Les résultats de l’analyse effectuée par Le Matin Dimanche et relatée par 20Min  montrent une évolution notable en Suisse romande. Genève, longtemps associée à une fiscalité élevée, figure désormais parmi les villes les plus avantageuses pour de nombreux profils de contribuables. Cette amélioration s’explique notamment par une baisse moyenne de l’imposition de 9 %, décidée fin 2024. Ce repositionnement permet au canton de se rapprocher de niveaux plus compétitifs, en particulier pour les revenus modestes et intermédiaires.

Les écarts apparaissent clairement lorsqu’on compare des situations concrètes. Un couple marié avec deux enfants et un revenu annuel de 60 000 francs ne paie que 25 francs d’impôts à Genève, contre 1339 francs à Bienne. À 90 000 francs de revenu, la facture s’élève à 311 francs à Genève, tandis qu’elle atteint 6195 francs à Bienne. L’écart reste significatif à mesure que les revenus augmentent. Pour 125 000 francs par an, ce même ménage paie 5648 francs à Genève, contre 12 925 francs à Neuchâtel.

Cette tendance se confirme à des niveaux de revenus plus élevés. Avec 175 000 francs annuels, Sion devient la ville la plus avantageuse, avec une imposition de 15 230 francs, alors que Neuchâtel atteint 25 348 francs. Ces différences illustrent l’ampleur des disparités fiscales entre villes pourtant proches géographiquement.

Neuchâtel, de son côté, continue d’être classé parmi les localités les plus taxées. Malgré certaines adaptations, le canton peine à rivaliser avec ses voisins. Cette situation affecte son attractivité, en particulier pour les familles et les contribuables disposant de revenus moyens à élevés.

Des écarts massifs selon les revenus et un contraste marqué avec Zoug

Au-delà de la comparaison entre villes romandes, l’analyse met en lumière un écart encore plus frappant avec certains cantons alémaniques, en particulier Zoug. Ce dernier se distingue nettement comme le territoire le plus avantageux fiscalement en Suisse, et ce pour presque toutes les catégories de revenus.

Pour un couple avec deux enfants, les différences sont particulièrement marquées. À Zoug, un ménage gagnant 60 000 ou 90 000 francs ne paie tout simplement aucun impôt. À 125 000 francs, la charge fiscale n’est que de 457 francs, soit plus de dix fois moins qu’à Genève, pourtant considérée comme attractive dans cette comparaison. À 175 000 francs, l’impôt atteint 4366 francs à Zoug, un montant environ trois fois inférieur à celui observé à Sion.

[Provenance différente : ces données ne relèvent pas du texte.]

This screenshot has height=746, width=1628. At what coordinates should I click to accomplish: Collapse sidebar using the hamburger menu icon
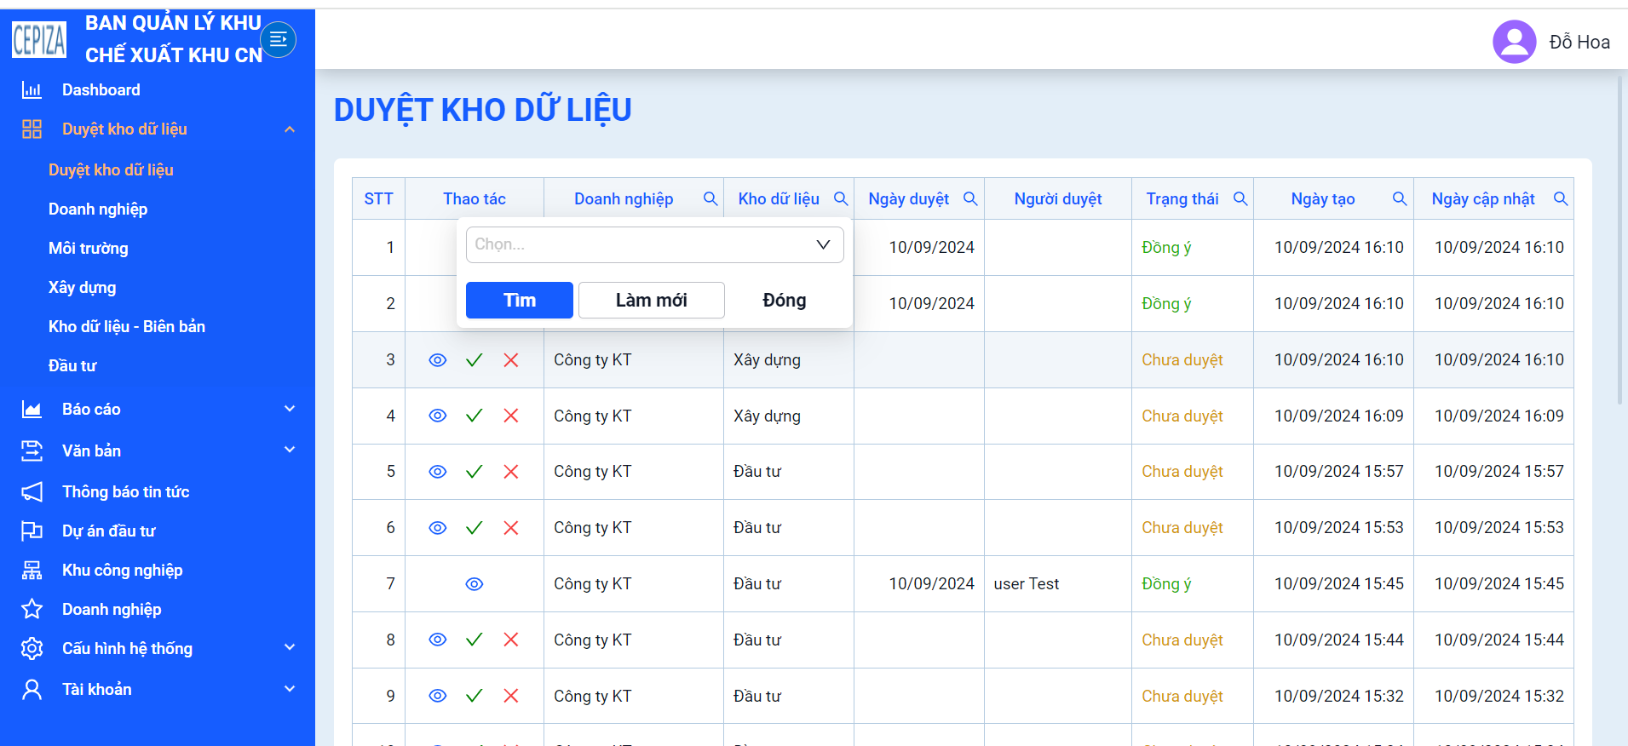[x=278, y=39]
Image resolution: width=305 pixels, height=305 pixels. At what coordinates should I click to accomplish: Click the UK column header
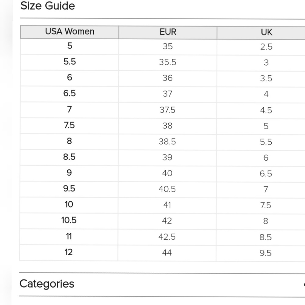pos(266,32)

Les écarts se maintiennent également pour les très hauts revenus. Les contribuables millionnaires paient globalement deux fois moins d’impôts à Zoug qu’en Suisse romande. Ce différentiel souligne la forte concurrence fiscale entre les cantons suisses, chacun cherchant à attirer ou retenir certaines catégories de contribuables.

Une exception apparaît toutefois au sein de la Suisse romande. Pour les revenus les plus élevés, Fribourg se révèle plus avantageux que ses voisins, tandis que Lausanne se positionne comme la ville la plus exigeante fiscalement pour cette catégorie.

Ces résultats mettent en évidence une réalité bien connue du système suisse: la fiscalité varie fortement selon le lieu de résidence. Pour les contribuables, ces différences peuvent représenter plusieurs milliers de francs par an. Elles influencent donc directement les choix résidentiels, en particulier dans des régions où les distances restent relativement faibles.

Dans ce contexte, les ajustements opérés par certains cantons, comme Genève, témoignent d’une volonté d’améliorer leur attractivité. À l’inverse, les cantons moins compétitifs, comme Neuchâtel, restent confrontés à un défi important pour inverser cette dynamique. La fiscalité continue ainsi de jouer un rôle clé dans les équilibres régionaux en Suisse.